Data section below:

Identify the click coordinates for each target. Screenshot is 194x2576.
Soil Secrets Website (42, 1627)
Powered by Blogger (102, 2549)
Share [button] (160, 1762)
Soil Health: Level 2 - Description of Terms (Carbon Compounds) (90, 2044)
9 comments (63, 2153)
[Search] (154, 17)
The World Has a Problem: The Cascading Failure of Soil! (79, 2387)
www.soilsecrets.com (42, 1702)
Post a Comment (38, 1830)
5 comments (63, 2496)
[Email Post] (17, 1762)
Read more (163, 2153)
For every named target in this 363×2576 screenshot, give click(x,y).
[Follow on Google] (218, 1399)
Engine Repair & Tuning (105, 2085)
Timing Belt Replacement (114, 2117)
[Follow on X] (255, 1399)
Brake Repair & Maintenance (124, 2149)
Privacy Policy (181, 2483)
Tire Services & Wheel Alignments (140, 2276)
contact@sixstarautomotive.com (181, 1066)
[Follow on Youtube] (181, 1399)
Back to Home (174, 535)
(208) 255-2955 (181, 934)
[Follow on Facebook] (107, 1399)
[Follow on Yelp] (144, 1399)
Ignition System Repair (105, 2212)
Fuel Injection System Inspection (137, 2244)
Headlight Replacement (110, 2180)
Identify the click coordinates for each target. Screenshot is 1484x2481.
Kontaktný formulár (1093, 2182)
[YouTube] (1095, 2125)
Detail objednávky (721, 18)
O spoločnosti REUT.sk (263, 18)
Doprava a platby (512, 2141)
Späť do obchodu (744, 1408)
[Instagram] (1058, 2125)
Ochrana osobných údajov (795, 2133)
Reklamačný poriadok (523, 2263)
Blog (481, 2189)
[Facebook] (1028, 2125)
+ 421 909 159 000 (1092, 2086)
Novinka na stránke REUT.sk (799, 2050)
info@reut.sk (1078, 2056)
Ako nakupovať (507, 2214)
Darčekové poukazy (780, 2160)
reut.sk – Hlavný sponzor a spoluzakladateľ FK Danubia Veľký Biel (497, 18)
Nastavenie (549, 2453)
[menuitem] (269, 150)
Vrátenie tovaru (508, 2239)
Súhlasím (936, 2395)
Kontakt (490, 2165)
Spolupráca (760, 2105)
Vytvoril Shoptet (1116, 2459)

End of Data section.

How to complete this task:
With both ends included, please retype exactly the lines from the line containing "reut.sk – Hlavný" to the final line of the data.

Answer space:
reut.sk – Hlavný sponzor a spoluzakladateľ FK Danubia Veľký Biel (497, 18)
Nastavenie (549, 2453)
[menuitem] (269, 150)
Vrátenie tovaru (508, 2239)
Súhlasím (936, 2395)
Kontakt (490, 2165)
Spolupráca (760, 2105)
Vytvoril Shoptet (1116, 2459)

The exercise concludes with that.